Ewing's early artistic development was connected to her interest in architecture as social and philosophical embodiment, site-specific sculpture, and the relationship between objects and their surroundings. Some of her later work continued to draw on architectural forms and the social meanings attached to familiar structures and cultural objects.

== Career ==

=== Early work ===
Ewing became active in the New York contemporary-art scene during the 1970s. In 1979 she participated in Special Projects (Spring 1979) at MoMA PS1 in Long Island City. The museum's archival records preserve documentation of Ewing's project, including a project description, background material, and video stills.

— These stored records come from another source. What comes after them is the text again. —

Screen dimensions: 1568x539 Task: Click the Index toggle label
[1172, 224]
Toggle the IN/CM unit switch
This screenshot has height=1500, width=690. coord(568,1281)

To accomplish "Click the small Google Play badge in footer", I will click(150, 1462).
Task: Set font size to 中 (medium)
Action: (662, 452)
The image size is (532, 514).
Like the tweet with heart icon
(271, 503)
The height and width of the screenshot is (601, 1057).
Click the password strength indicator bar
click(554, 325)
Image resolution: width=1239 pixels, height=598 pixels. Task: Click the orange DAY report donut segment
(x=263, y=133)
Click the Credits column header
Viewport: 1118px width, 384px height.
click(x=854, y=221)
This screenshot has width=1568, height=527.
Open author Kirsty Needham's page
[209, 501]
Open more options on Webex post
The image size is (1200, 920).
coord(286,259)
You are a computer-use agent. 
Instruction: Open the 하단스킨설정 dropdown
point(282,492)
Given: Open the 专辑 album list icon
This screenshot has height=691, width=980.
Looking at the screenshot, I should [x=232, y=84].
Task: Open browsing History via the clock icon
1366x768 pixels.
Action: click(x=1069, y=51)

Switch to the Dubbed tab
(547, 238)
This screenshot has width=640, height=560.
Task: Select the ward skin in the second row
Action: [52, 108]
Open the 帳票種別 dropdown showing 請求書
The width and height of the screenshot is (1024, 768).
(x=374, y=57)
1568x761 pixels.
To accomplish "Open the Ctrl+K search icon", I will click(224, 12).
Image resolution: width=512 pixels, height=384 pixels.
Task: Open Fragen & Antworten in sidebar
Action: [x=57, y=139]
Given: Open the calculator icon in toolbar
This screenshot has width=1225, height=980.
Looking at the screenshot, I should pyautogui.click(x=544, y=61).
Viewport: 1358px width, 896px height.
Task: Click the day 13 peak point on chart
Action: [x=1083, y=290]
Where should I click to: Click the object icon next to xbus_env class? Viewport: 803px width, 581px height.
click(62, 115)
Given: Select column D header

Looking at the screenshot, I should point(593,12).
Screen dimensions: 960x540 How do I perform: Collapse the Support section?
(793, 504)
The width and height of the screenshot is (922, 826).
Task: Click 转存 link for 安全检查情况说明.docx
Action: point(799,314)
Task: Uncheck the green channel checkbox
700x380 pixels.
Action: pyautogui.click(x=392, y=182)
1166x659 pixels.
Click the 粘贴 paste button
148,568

Her work during the late 1970s and 1980s frequently incorporated architectural forms, industrial imagery, and mechanisms of institutional control. In 1980 she presented A Powerhouse for Adam Smith at the New Museum of Contemporary Art in New York as part of the exhibition Investigations: Probe, Structure, Analysis.  The exhibition catalogue contains an essay by Alan Schwartzman and Lynn Gumpert about Ewing’s installation. At the same time Ewing built a simultaneously existing double of the Powerhouse in nature on Bennington College campus in Vermont. Both of these have a single strand of silk thread moving through two faux helical spinning machines inside.

In 1981 Ewing was included in Metaphor: New Projects by Six Contemporary Sculptors at the Hirshhorn Museum and Sculpture Garden in Washington, D.C. The exhibition presented large-scale works by contemporary sculptors that explored metaphor and allegory through quasi-architectural structures, machines, and environments. Ewing contributed The Prison: Auto-Plastique, a large-scale installation demonstrating a lack of reciprocal visibility referencing Jeremy Bentham’s panopticon prison design.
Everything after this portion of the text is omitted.